If you think that we'll be alright because, while we have no direct influence, at least our MPs can hold the public servants to account you'd be wrong. The Government machine is tied up in trying to excuse itself from resigning for endless public service failures that they can't control but also can't disclaim responsibility for without wrecking the vision of an omnipotent state they are so wedded to. MPs outside of this structure struggle to hold it to account. Let's hear from one of those MPs, one of the best, Douglas Carswell:


"The House of Commons is a house of charades; Ministers pretend to make the big decisions and we MPs pretend to hold them to account. Voters give up.

Parliamentary procedure is partly to blame. Debating rules favour seniority over originality, ensuring those with something fresh to say speak last, if at all. It is a tradition for the Commons Speaker to defend the rights of the Commons – when in retirement. If only Mr Speaker was as fierce when in the job. Institutionally flat-footed, Parliament lacks punch.
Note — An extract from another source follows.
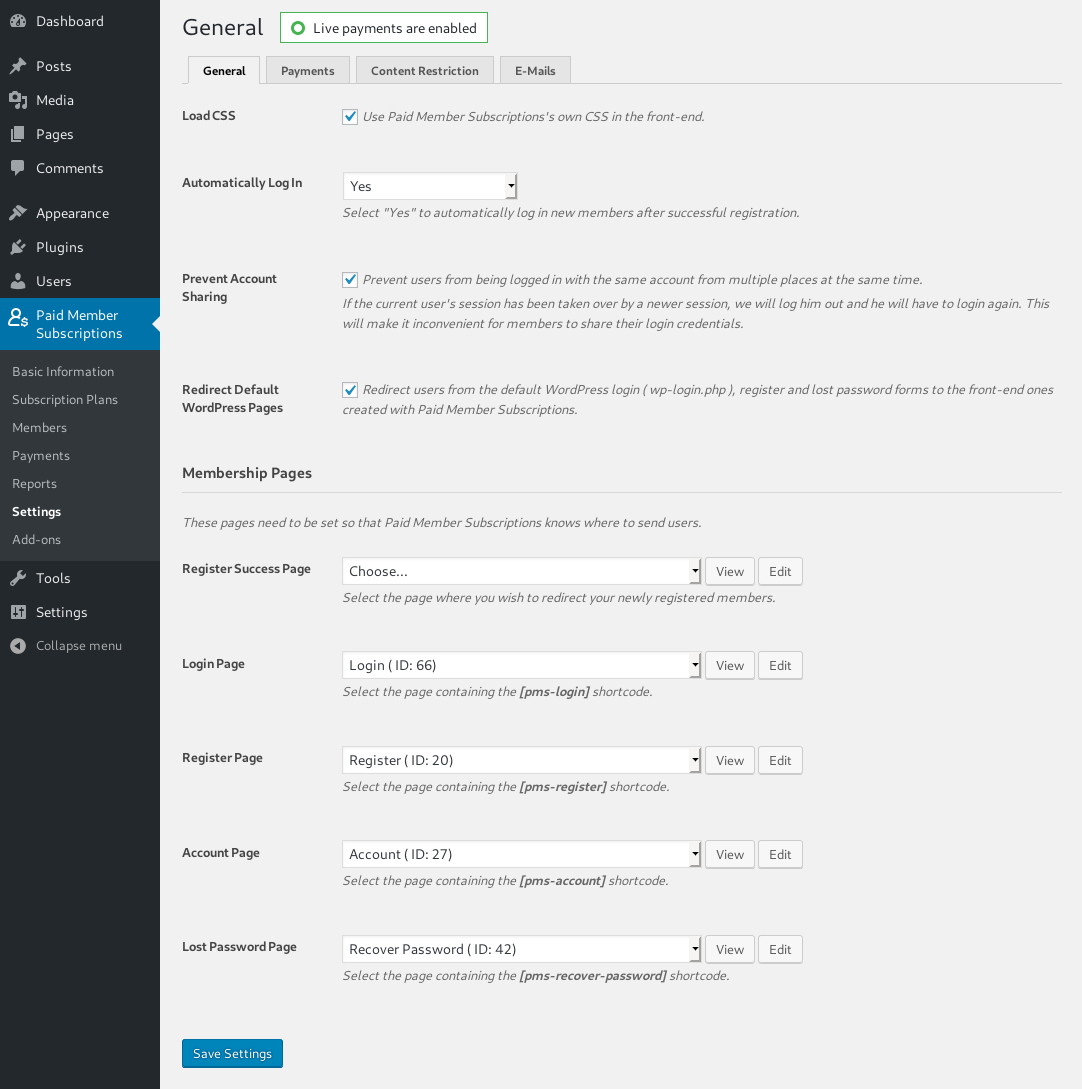Click the Plugins plug icon
The image size is (1082, 1089).
[x=18, y=247]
Fresh into the Commons, and angry about what had happened to kids in my constituency forced out of their special school, I jumped at the chance of serving on the Commons Education Select Committee. Two years, three foreign trips and half a dozen reports later, how much has made any difference? Control over education lies not with politicians promising to improve it, but with unaccountable officials."

This lack of accountability to ordinary people or even the poor substitute of accountability to an adversarial and curious Parliament means endless failures in public sector performance: thousands upon thousands of children missing out on a quality education, thousands upon thousands dead who would have lived with a better health service and our national income being drained in a vain attempt to stop the rot. That's enough to make the state of our public services right now alarming but in the long term social decline - intimately tied up with public service failure - can lead to even darker places.